■ **Your goal**:
Where the line containing "You are a computer-use" appears, start repeating, and continue exactly through the last line below, adding nothing. Include no pictures.

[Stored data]
────
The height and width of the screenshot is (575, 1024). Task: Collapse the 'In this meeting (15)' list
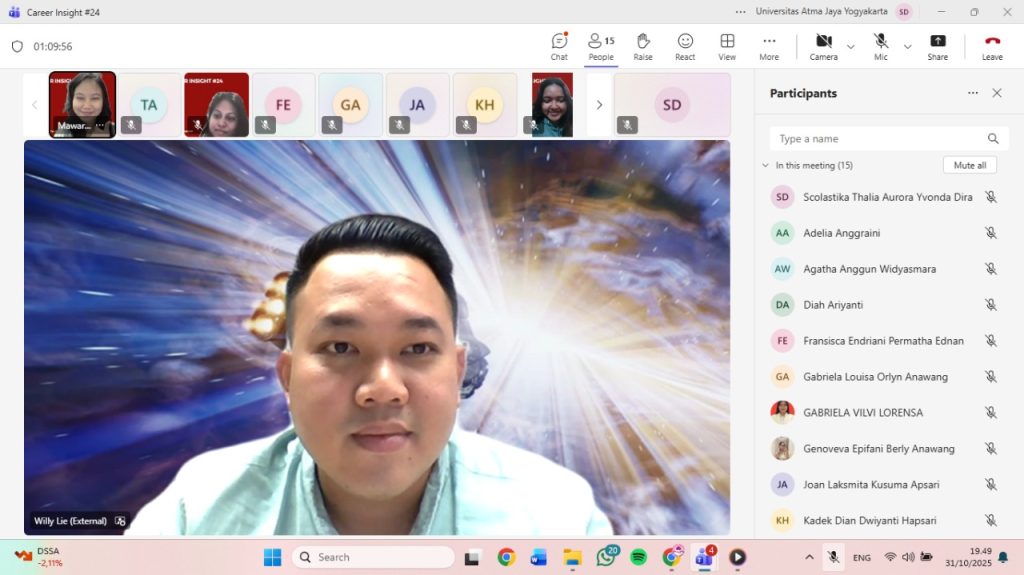(765, 165)
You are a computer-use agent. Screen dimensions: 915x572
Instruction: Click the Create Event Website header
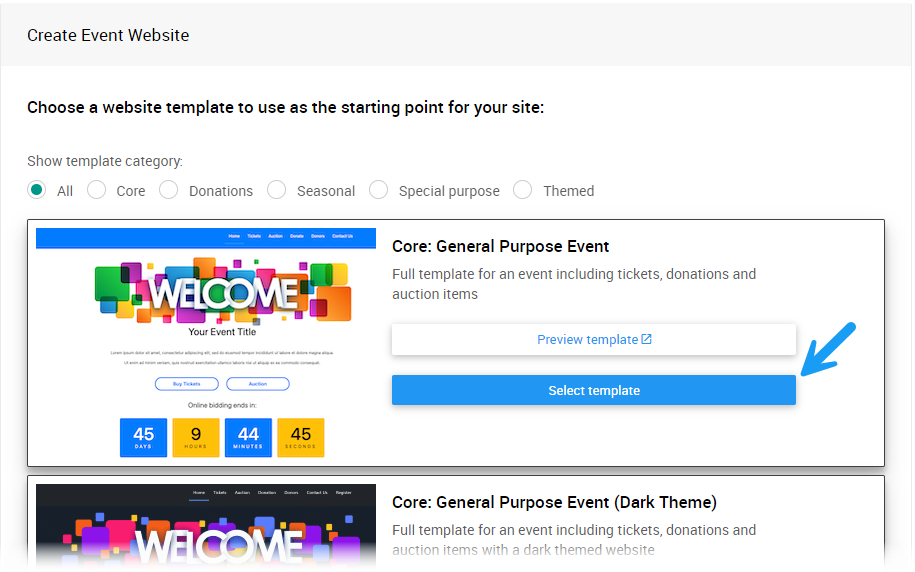point(108,35)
────
■ **Solution to the exercise**:
You are a computer-use agent. Screen dimensions: 915x572
Instruction: Click the Create Event Website header
point(108,35)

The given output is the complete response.